Artigianato con carta riciclata, la mostra di Di Federico

PESCARA. «Chi lavora con le sue mani è un lavoratore. Chi lavora con le sue mani e la sua testa è un artigiano. Chi lavora con le sue mani e la sua testa e il suo cuore è un artista», diceva San...
PESCARA. «Chi lavora con le sue mani è un lavoratore. Chi lavora con le sue mani e la sua testa è un artigiano. Chi lavora con le sue mani e la sua testa e il suo cuore è un artista», diceva San Francesco d’Assisi.
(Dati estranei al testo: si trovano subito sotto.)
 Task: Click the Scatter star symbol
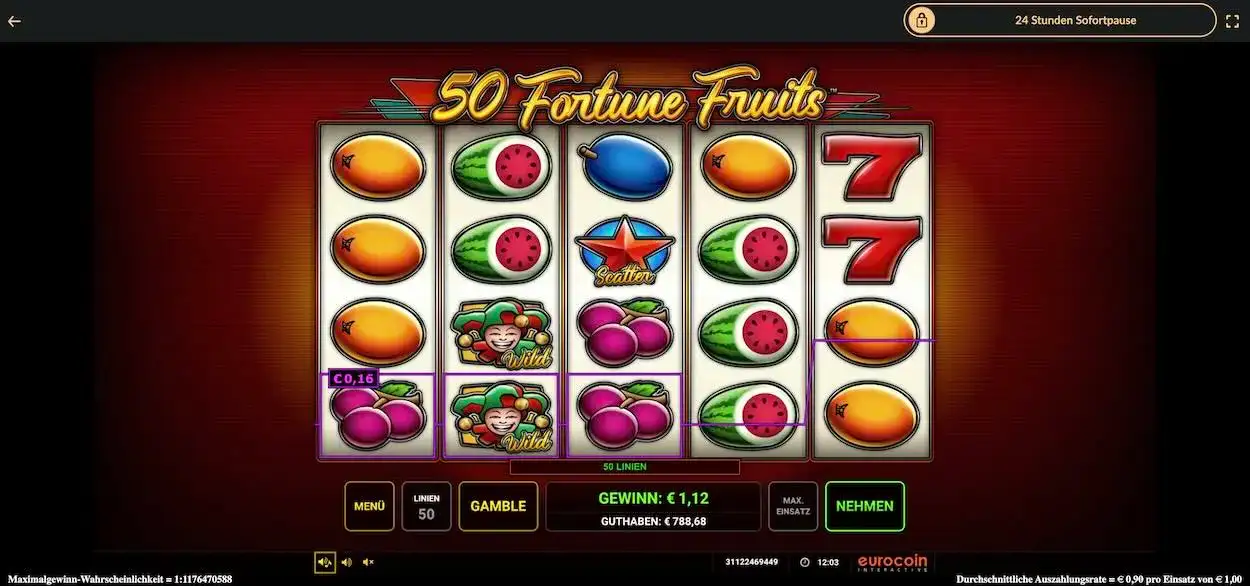point(625,249)
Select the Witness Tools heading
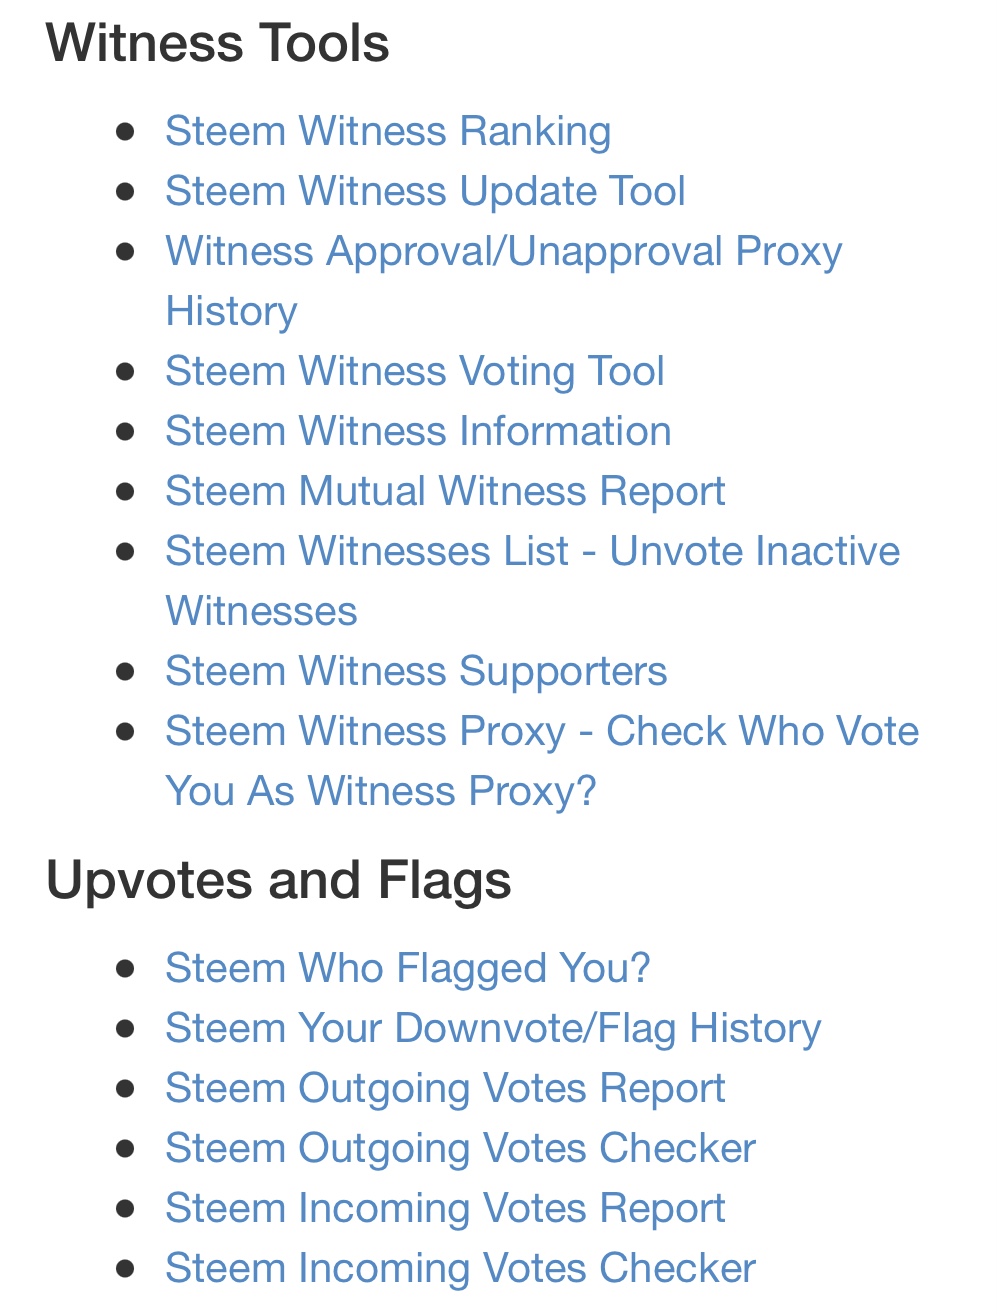Image resolution: width=998 pixels, height=1315 pixels. [x=218, y=43]
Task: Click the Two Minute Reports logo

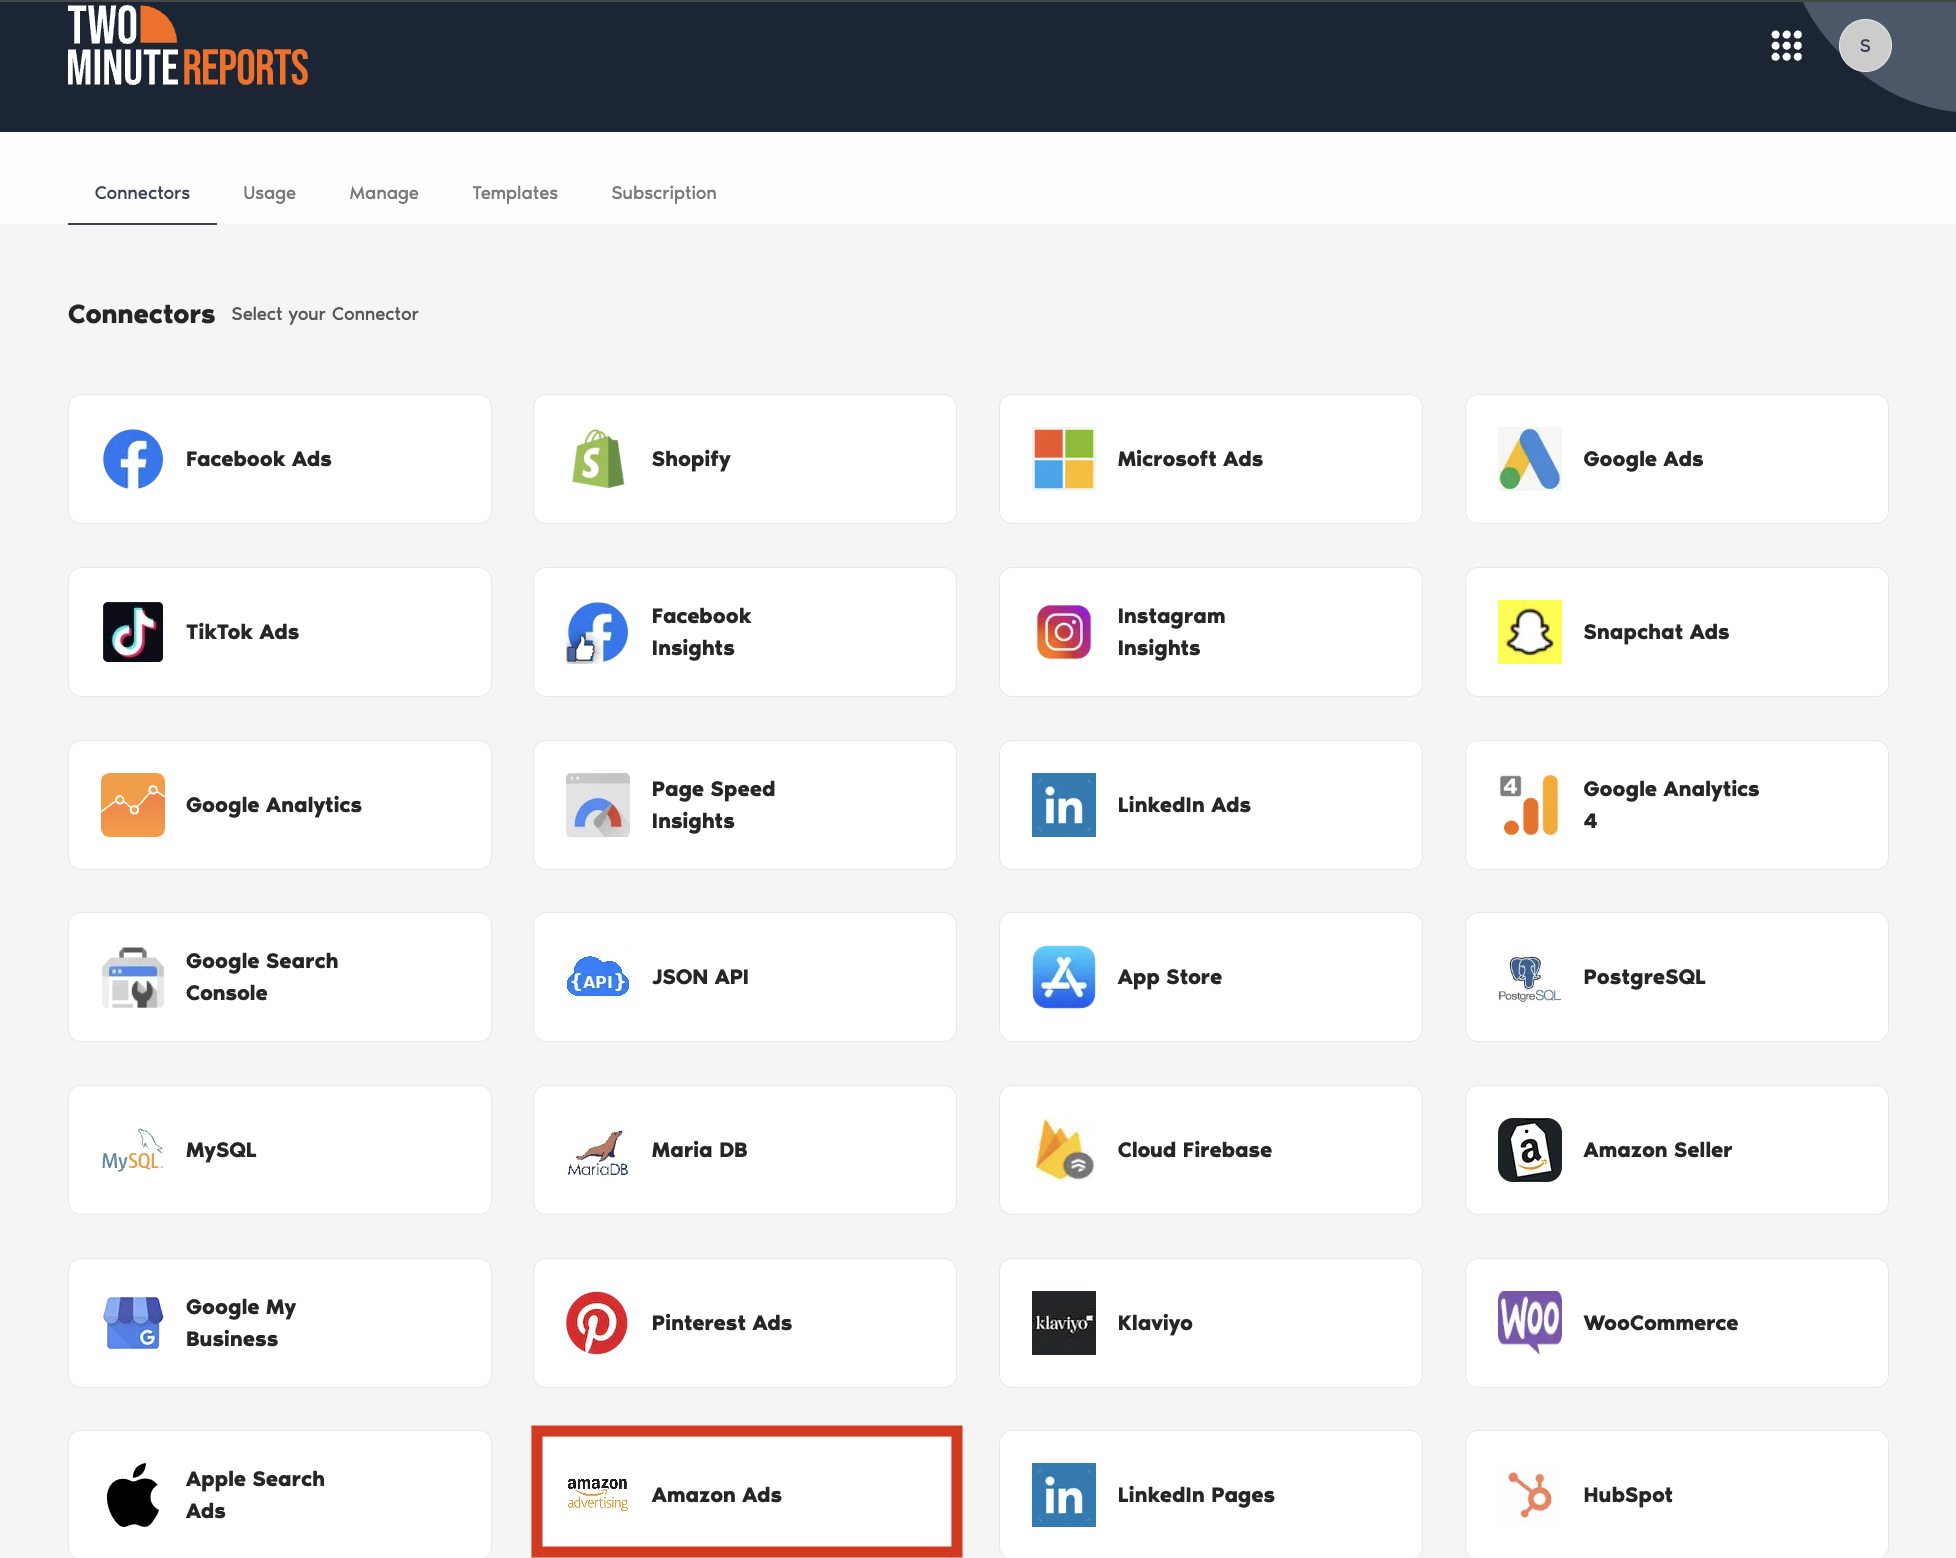Action: click(188, 48)
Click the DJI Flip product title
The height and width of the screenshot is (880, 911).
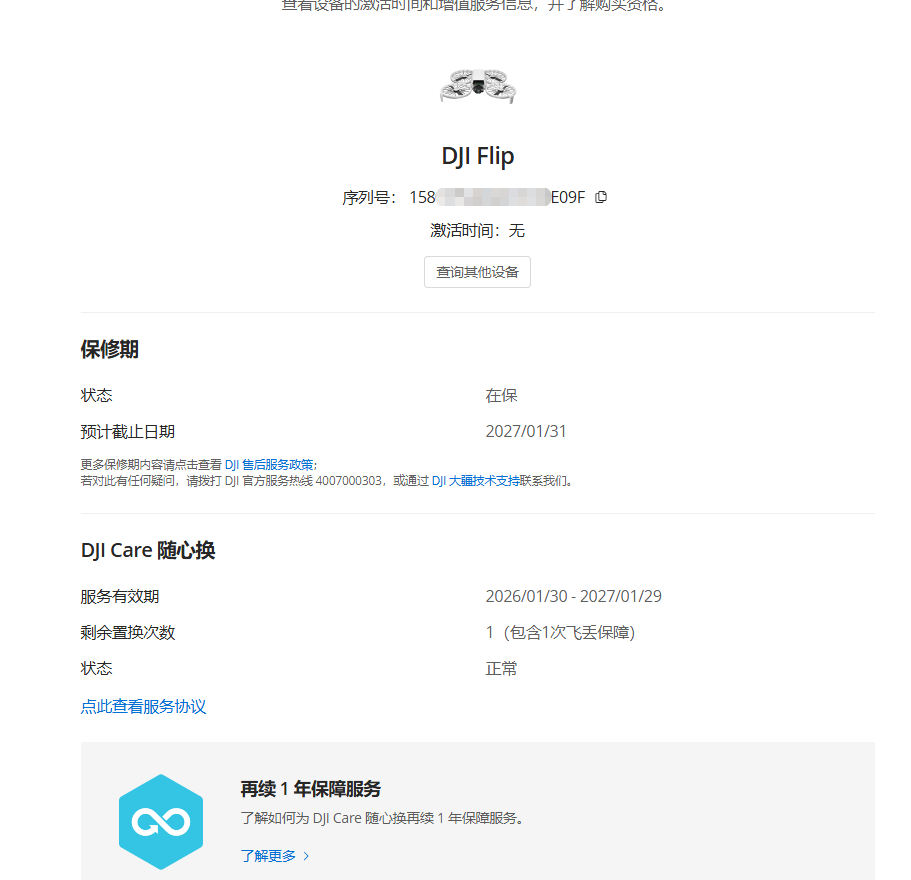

E sulla vena artistica di Antonio Di Federico, 70 anni, pescarese, si può certamente scommettere. Nato con una chiara predisposizione alla pazienza e alla meticolosità, si è da tempo convinto che la carta destinata al macero _ giornali, riviste, volantini pubblicitari e vecchi libri _ può riprendere vita trasformandola in qualcosa di utile, persino di esteticamente pregevole. Originario di Piano d’Orta, ex dipendente Telecom in pensione, Di Federico è un artigiano autodidatta. Esporrà i suoi lavori, da domenica al 14 aprile, nel circolo Aternino, a Pescara (piazza Garibaldi, orari 10-12.30; 15.30-19.30, ingresso libero).
La sua mostra è fatta di tantissimi pezzi: cesti, vasi, lampade, portaoggetti, borse, quadri, decorazioni, idee regalo, bigiotteria, oltre che vere opere d’arte da ammirare nei particolari, come la locomotiva esposta nel piazzale della stazione centrale, un trabocco e il faro di Ortona.
Di Federico ha cominciato la sua attività di artigiano creativo con le cannucce fatte di carta (tessitori) per realizzare i primi portapenne, ma ogni giorno riesce a inventare o a riprodurre qualcosa di nuovo. Questa sarà la sua prima esposizione pubblica. L’ha tanto desiderata, voluta e alla fine l’ha realizzata da solo. Con un desiderio di fondo: dimostrare che cosa può essere il riciclo creativo, che cosa si può ottenere con la carta e la fantasia. Cosa si può fare per non entrare in conflitto con l’ambiente e il mondo in cui viviamo. (f.c.)